In case you are wondering from the title, yes the Bible does mention zombies. In the account of Jesus' death and resurrection in the book of Matthew, in chapter 27, it claims that people were brought back to life at that exact moment of Jesus' death.
It says that at the time of his death, there was an earthquake, a curtain in the temple was ripped from top to bottom, and that people came back to life, and went to the "holy city" (Jerusalem), and appeared to many people.
Here's the text from Matthew 27:
50 And when Jesus had cried out again in a loud voice, he gave up his spirit.
51 At that moment the curtain of the temple was torn in two from top to bottom. The earth shook, the rocks split 52 and the tombs broke open. The bodies of many holy people who had died were raised to life. 53 They came out of the tombs after Jesus’ resurrection and[e] went into the holy city and appeared to many people.Now here Mark's account in chapter 15:
33 At noon, darkness came over the whole land until three in the afternoon. 34 And at three in the afternoon Jesus cried out in a loud voice, “Eloi, Eloi, lema sabachthani?” (which means “My God, my God, why have you forsaken me?”).[b]No mention of the zombies there....
35 When some of those standing near heard this, they said, “Listen, he’s calling Elijah.”
36 Someone ran, filled a sponge with wine vinegar, put it on a staff, and offered it to Jesus to drink. “Now leave him alone. Let’s see if Elijah comes to take him down,” he said.
37 With a loud cry, Jesus breathed his last.
38 The curtain of the temple was torn in two from top to bottom. 39 And when the centurion, who stood there in front of Jesus, saw how he died,[c] he said, “Surely this man was the Son of God!”
40 Some women were watching from a distance. Among them were Mary Magdalene, Mary the mother of James the younger and of Joseph,[d] and Salome. 41 In Galilee these women had followed him and cared for his needs. Many other women who had come up with him to Jerusalem were also there.

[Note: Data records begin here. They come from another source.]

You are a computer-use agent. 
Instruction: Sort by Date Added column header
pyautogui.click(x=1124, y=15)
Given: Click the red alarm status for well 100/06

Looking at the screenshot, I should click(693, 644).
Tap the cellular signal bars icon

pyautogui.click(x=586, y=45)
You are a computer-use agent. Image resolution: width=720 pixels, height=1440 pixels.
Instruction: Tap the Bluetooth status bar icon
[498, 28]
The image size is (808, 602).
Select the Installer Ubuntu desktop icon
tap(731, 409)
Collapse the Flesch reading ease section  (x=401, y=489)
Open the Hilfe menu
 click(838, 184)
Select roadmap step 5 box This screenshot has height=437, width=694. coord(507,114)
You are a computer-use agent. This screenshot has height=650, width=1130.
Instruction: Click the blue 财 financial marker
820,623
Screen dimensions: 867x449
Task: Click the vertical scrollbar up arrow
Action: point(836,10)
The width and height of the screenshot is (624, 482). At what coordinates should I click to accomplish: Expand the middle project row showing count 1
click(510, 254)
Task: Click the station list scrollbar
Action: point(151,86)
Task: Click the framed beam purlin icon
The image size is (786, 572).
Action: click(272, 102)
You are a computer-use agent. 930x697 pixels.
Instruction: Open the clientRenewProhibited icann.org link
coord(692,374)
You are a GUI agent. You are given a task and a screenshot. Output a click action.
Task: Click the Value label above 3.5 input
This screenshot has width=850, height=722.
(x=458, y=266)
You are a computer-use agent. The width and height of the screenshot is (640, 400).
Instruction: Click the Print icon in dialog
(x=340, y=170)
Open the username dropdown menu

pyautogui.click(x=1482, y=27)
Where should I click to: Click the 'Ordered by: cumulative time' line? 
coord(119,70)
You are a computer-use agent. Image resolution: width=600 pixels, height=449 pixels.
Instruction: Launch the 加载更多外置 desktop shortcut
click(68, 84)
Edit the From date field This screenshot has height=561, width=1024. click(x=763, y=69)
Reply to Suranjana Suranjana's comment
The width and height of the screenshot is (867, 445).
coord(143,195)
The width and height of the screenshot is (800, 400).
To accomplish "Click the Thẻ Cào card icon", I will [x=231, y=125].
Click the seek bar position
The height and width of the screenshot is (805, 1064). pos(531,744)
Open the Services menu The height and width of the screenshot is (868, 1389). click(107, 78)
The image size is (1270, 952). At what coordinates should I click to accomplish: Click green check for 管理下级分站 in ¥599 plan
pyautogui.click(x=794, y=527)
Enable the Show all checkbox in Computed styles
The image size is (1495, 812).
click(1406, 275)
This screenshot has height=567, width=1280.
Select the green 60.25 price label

Here's Luke's account, in chapter 23:
44 It was now about noon, and darkness came over the whole land until three in the afternoon, 45 for the sun stopped shining. And the curtain of the temple was torn in two. 46 Jesus called out with a loud voice, “Father, into your hands I commit my spirit.”[e] When he had said this, he breathed his last.
47 The centurion, seeing what had happened, praised God and said, “Surely this was a righteous man.” 48 When all the people who had gathered to witness this sight saw what took place, they beat their breasts and went away. 49 But all those who knew him, including the women who had followed who had followed him from Galilee, stood at a distance, watching these things.
Here's the account in John, chapter 19.
28 Later, knowing that everything had now been finished, and so that Scripture would be fulfilled, Jesus said, “I am thirsty.” 29 A jar of wine vinegar was there, so they soaked a sponge in it, put the sponge on a stalk of the hyssop plant, and lifted it to Jesus’ lips. 30 When he had received the drink, Jesus said, “It is finished.” With that, he bowed his head and gave up his spirit.
Notice that John not only doesn't talk about an earthquake, but he doesn't mention the zombies either.
Look at the differences between the accounts, some accounts mention certain major details, and others don't. Don't you think something as important as people coming back to life and wandering around Jerusalem would have been considered so memorable and such a major point to mention that all of the writers of the four books known as the "Gospels" would have all mentioned them?
Better yet, why didn't any Jewish historian like Josephus, or any of the Roman historians (since Jerusalem was occupied by the Roman empire at the time) mention it as fact, or at least mention the rumors about it?
Maybe it's because, (gasp), it didn't happen!